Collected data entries
#####

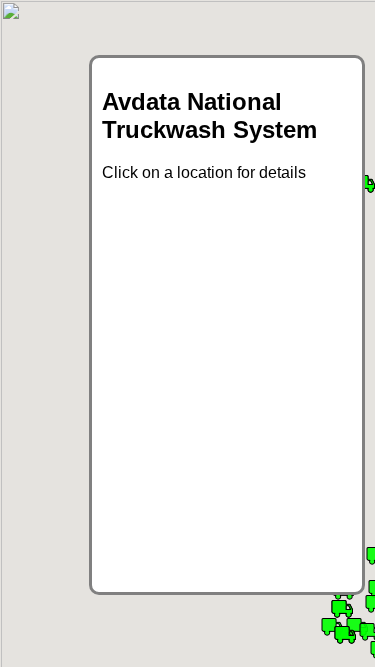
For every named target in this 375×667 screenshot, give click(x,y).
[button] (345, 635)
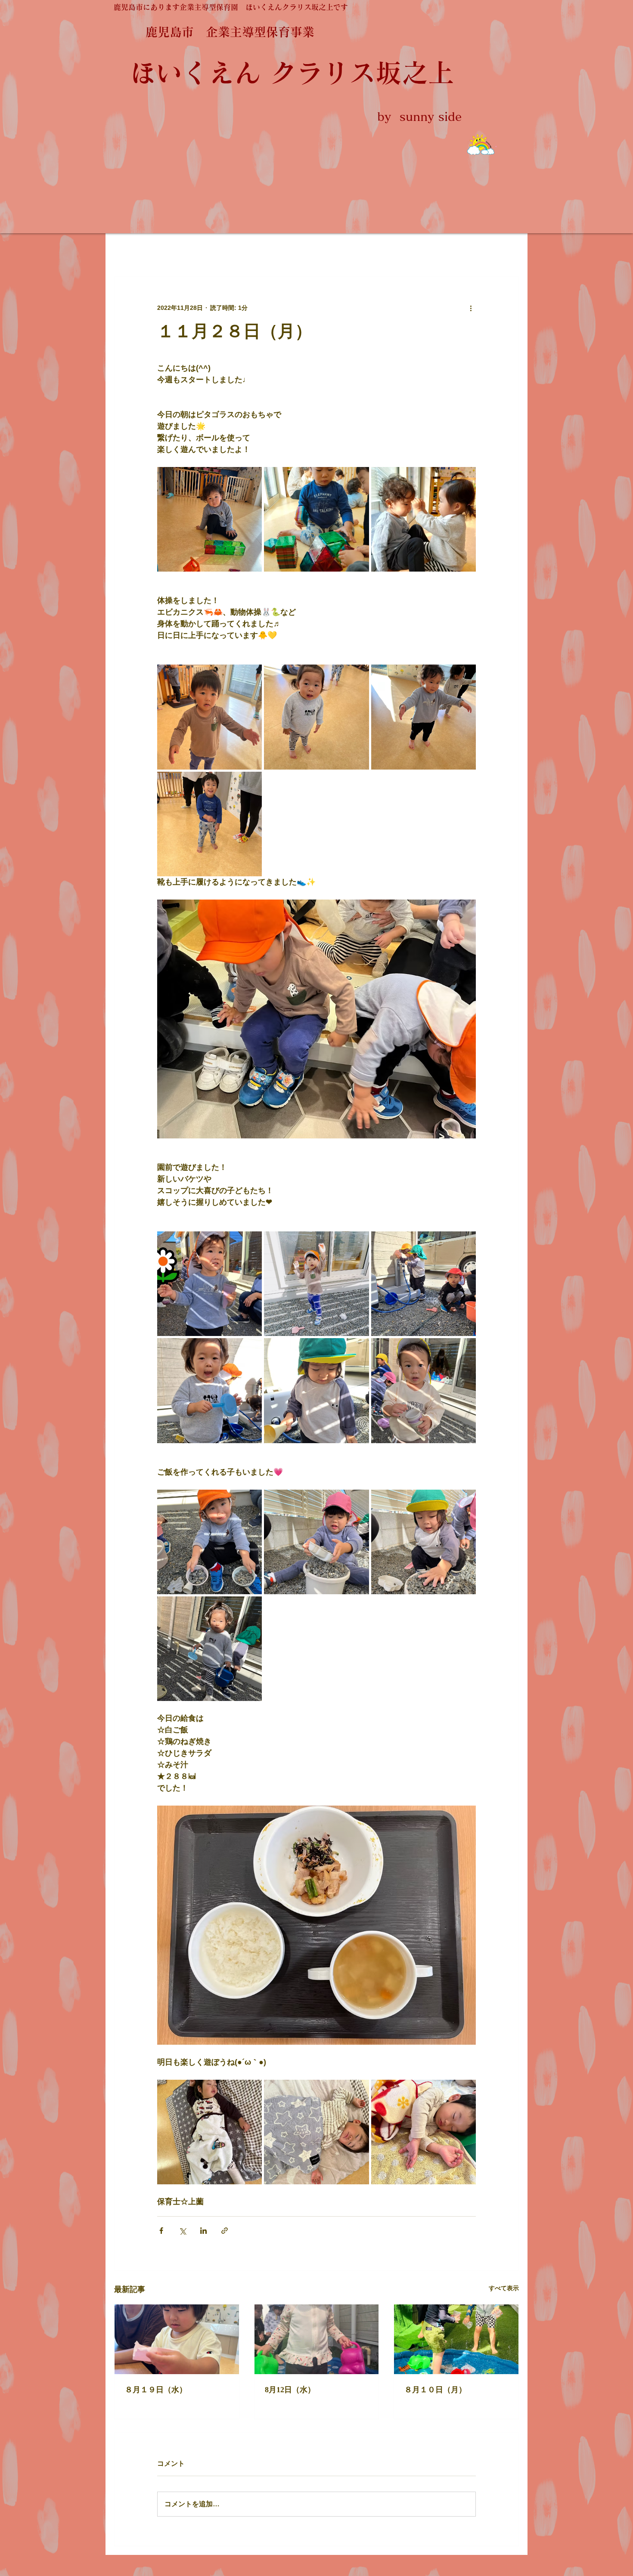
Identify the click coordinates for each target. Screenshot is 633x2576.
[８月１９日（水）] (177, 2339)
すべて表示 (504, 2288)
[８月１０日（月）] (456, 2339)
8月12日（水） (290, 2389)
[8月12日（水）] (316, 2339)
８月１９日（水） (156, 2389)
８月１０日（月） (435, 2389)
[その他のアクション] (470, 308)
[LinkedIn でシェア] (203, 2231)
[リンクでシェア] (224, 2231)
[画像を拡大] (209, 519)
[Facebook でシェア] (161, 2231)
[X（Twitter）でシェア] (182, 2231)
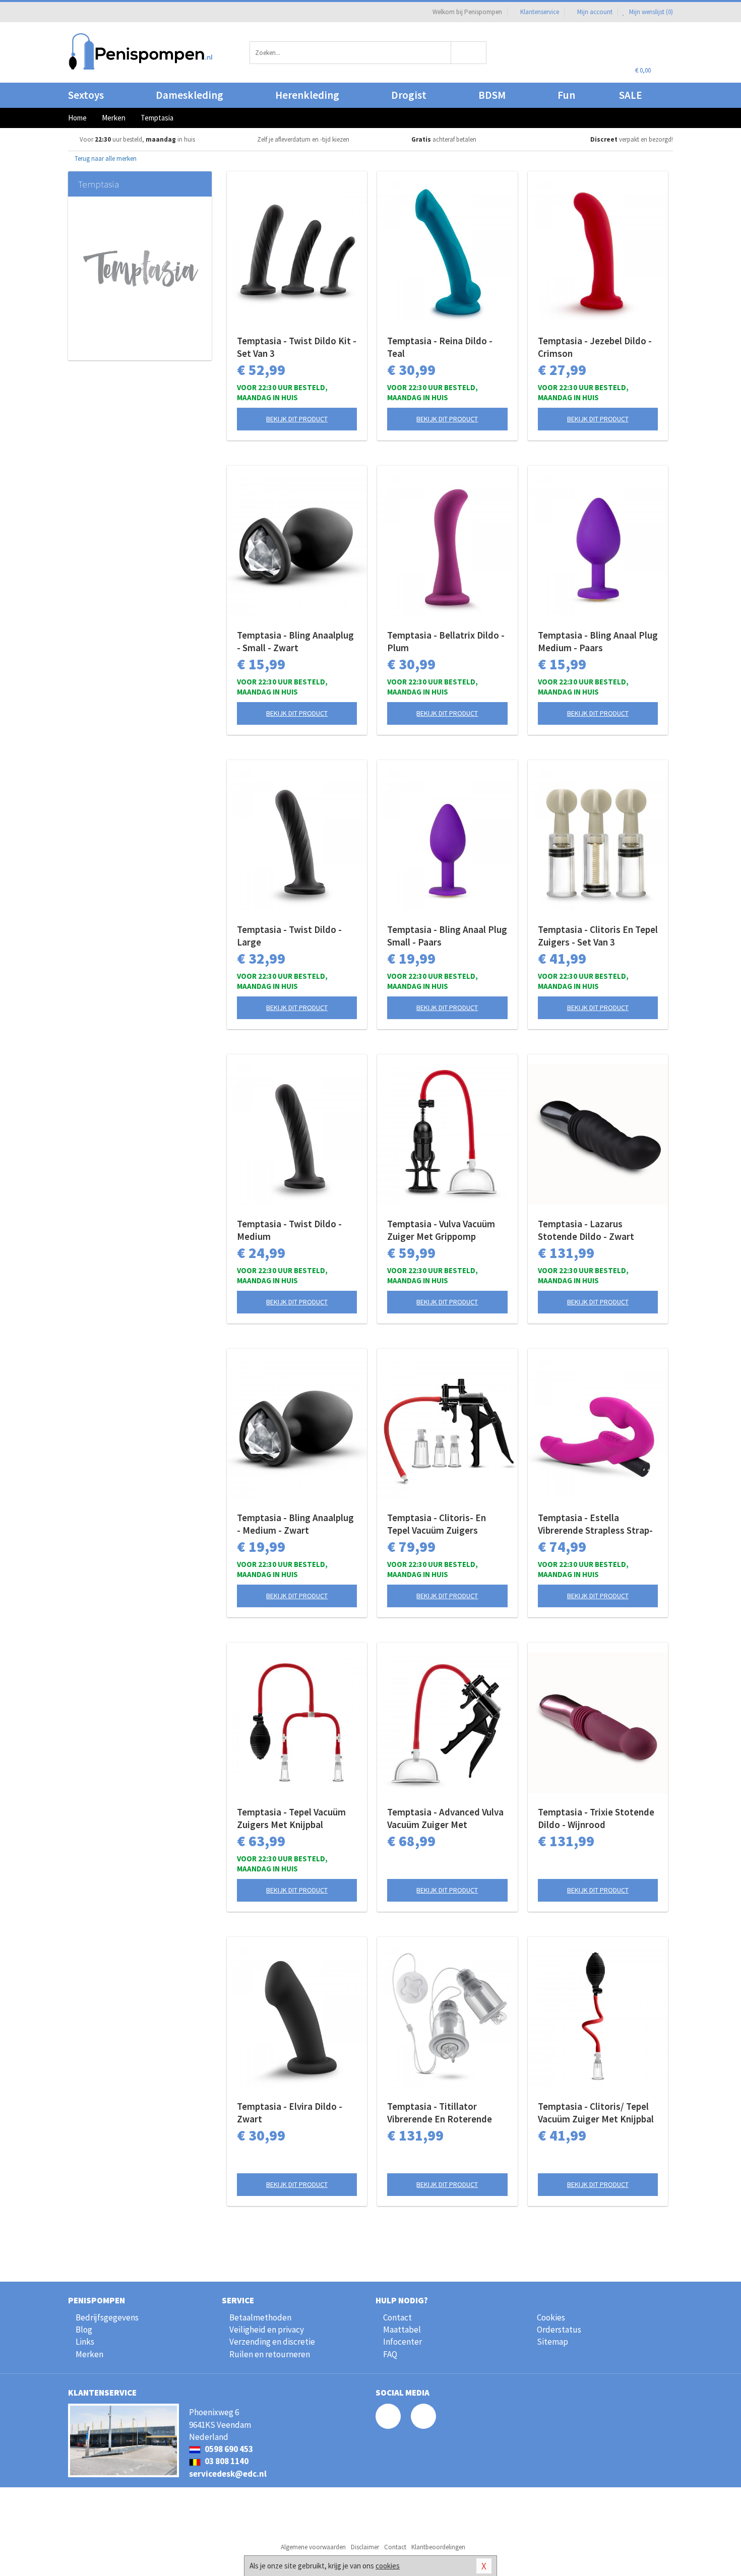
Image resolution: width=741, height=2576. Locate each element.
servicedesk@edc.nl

#####

**Task statement**
Transcribe every record above in full. Pictures stay out of the copy.

**Output below**
For every named target in this 375×667 screenshot, give click(x,y).
[button] (345, 635)
Identify the click coordinates for each target. Screenshot is 633x2576.
[８月１９日（水）] (177, 2339)
すべて表示 (504, 2288)
[８月１０日（月）] (456, 2339)
8月12日（水） (290, 2389)
[8月12日（水）] (316, 2339)
８月１９日（水） (156, 2389)
８月１０日（月） (435, 2389)
[その他のアクション] (470, 308)
[LinkedIn でシェア] (203, 2231)
[リンクでシェア] (224, 2231)
[画像を拡大] (209, 519)
[Facebook でシェア] (161, 2231)
[X（Twitter）でシェア] (182, 2231)
Image resolution: width=741, height=2576. Locate each element.
servicedesk@edc.nl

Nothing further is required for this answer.